Fly traps smell terrible because they’re designed to. The bait inside is engineered to mimic the odor of rotting food and decaying flesh, the exact scents that flies have evolved over millions of years to seek out. Nearly half the bait in a typical disposable fly trap is made from putrescent whole egg solids, essentially powdered rotten eggs that activate when you add water.
What’s Actually Inside the Bait
The ingredient list on a common disposable fly trap reads like a recipe for the worst thing you’ve ever smelled. According to EPA product labels, a leading fly trap attractant contains about 49% putrescent whole egg solids, 21% sugar, 6% yeast, and smaller amounts of trimethylamine (0.86%) and indole (0.06%). There’s also a tiny amount of a fly pheromone called (Z)-9-tricosene, which signals to flies that other flies have already found a food source.
Each of these ingredients plays a specific role in creating the stench. The rotten egg solids provide the base smell of decomposition. Trimethylamine is the compound responsible for the “fishy” smell of rotting seafood. Indole, at low concentrations, smells floral, but at the levels produced during decomposition it smells distinctly fecal. The sugar and yeast kick off fermentation once water is added, generating additional sour, acidic odors that build over time.
Why the Smell Gets Worse Over Days
If you’ve noticed your fly trap smells far worse after a few days than when you first set it up, that’s not your imagination. The water you add to activate the trap doesn’t just dissolve the bait. It creates a warm, wet environment where bacteria thrive and begin breaking down proteins in the egg solids.
As bacteria digest the sulfur-containing amino acids in the bait (the same ones found in eggs, meat, and other protein-rich foods), they produce volatile sulfur compounds. These include chemicals like dimethyl disulfide and dimethyl trisulfide, which are among the most potent decay odors in nature. Lactic acid bacteria and other common microbes drive this conversion, and the process accelerates in warm weather. That’s why a fly trap hanging in full sun on a hot day can become genuinely unbearable within 48 hours. The dead flies accumulating inside add their own decomposing proteins to the mix, compounding the smell further.
Why Flies Find This Irresistible
The chemicals that repulse you are exactly the ones flies are hardwired to follow. Flies need protein-rich, decomposing organic matter for two critical purposes: feeding and laying eggs. The odors of decay signal a nutrient-dense site where larvae can survive, so a fly’s entire sensory system is tuned to detect these compounds at remarkably low concentrations.
Research on fruit flies has revealed the specific mechanism behind this attraction.

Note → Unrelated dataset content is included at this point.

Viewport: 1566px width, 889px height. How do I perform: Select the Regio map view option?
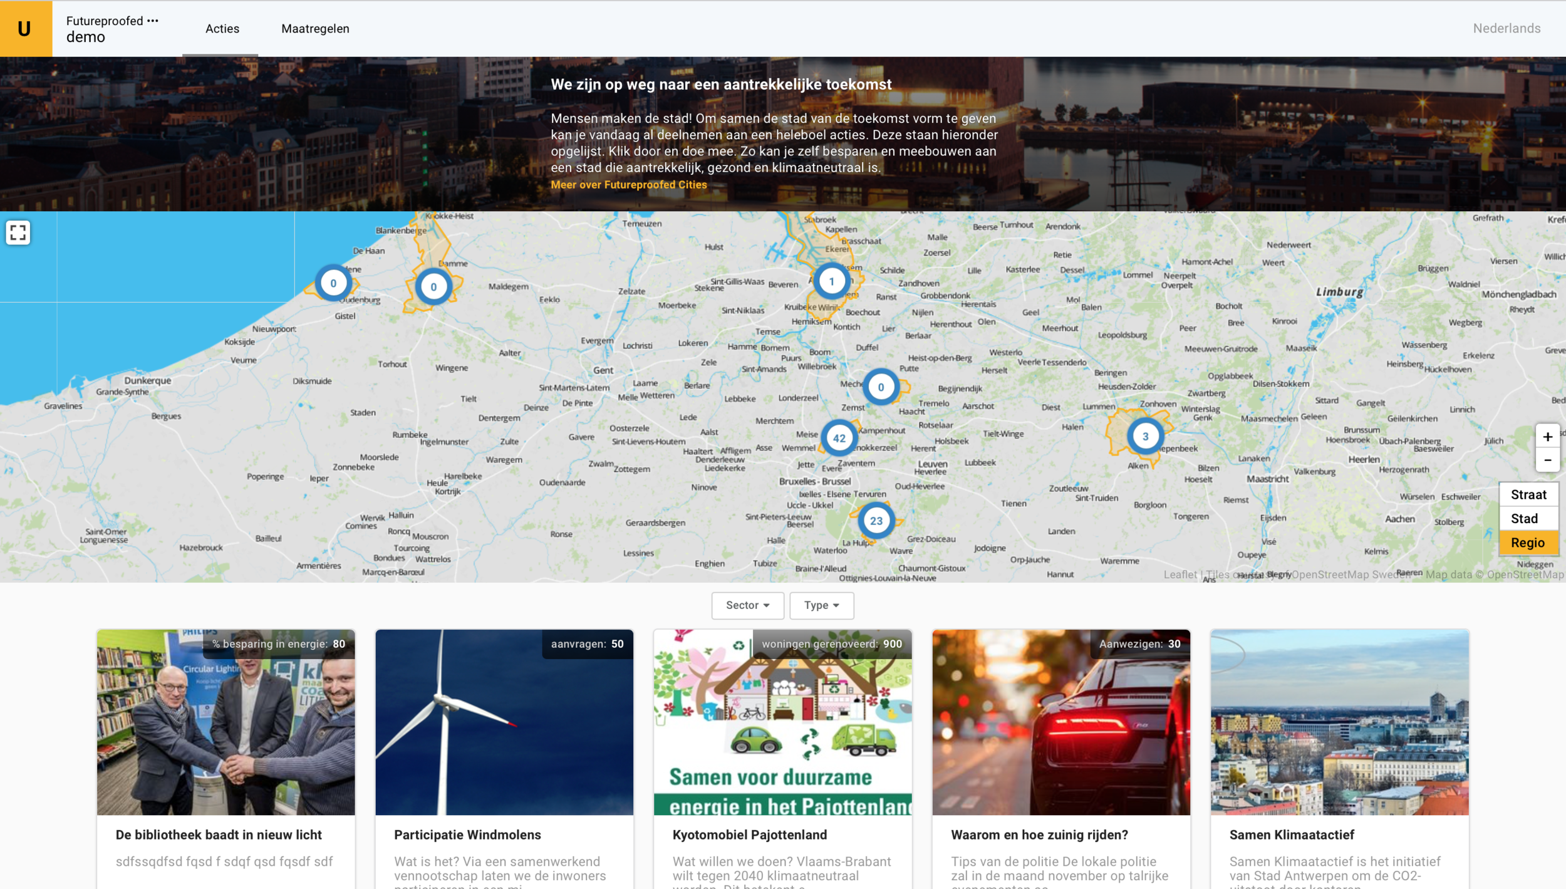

Flies detect a class of pungent compounds called polyamines (which include putrescine and cadaverine, produced during decomposition) through an ancient family of receptors on their antennae and mouthparts. These polyamines increase dramatically in fruit within days of harvest and during fermentation, making them reliable signals for the overripe, nutrient-rich food sources flies prefer. Studies using calcium imaging of fly brains show that polyamine detection directly drives both feeding and egg-laying behavior, and that the attraction is so strong it can override bitter taste signals when sweet or fermented compounds are also present.
In short, the trap exploits a survival instinct. The bait doesn’t just happen to attract flies. It triggers a deep biological response that makes flies unable to resist investigating the source.
Venus Flytraps Smell Nothing Like This
If you landed on this page wondering about carnivorous plants rather than bag traps, the answer is quite different. Venus flytraps don’t use foul odors at all. Researchers analyzing the volatile compounds released by Venus flytraps identified over 60 different chemicals, mostly terpenes and compounds found in fruits and flowers. The plant essentially mimics the scent of food sources like ripe fruit and nectar to lure insects into its capture leaves. It’s a food-smell trick, not a death-smell trick.
How to Manage the Odor
You can’t eliminate the smell of a fly trap without making it useless, but placement makes an enormous difference. Hang disposable bag traps at least 20 to 30 feet from your outdoor seating areas, porches, and doors. The trap’s job is to pull flies away from where you spend time, not to sit right next to you. Placing it near a fence line, at the edge of your yard, or downwind from your patio keeps the stench at a distance while still intercepting flies before they reach your living space.
Heat intensifies the smell considerably. A trap in direct afternoon sun will produce a much stronger odor than one in partial shade, though warmth also increases its effectiveness. If the smell becomes overwhelming, replacing the trap more frequently (every two to three weeks instead of waiting until it’s completely full) helps keep the odor from reaching its worst stage. Sealing a used trap in a plastic bag before tossing it in the garbage prevents the smell from lingering in your trash can.
The EPA has determined that the chemicals in commercial fly trap baits pose no health risk to humans or the environment when used as directed. The smell is genuinely unpleasant, but it isn’t dangerous. Trimethylamine, the fishiest-smelling ingredient, was granted safety data waivers for all toxicity testing requirements because the exposure levels from a fly trap are far too low to cause harm.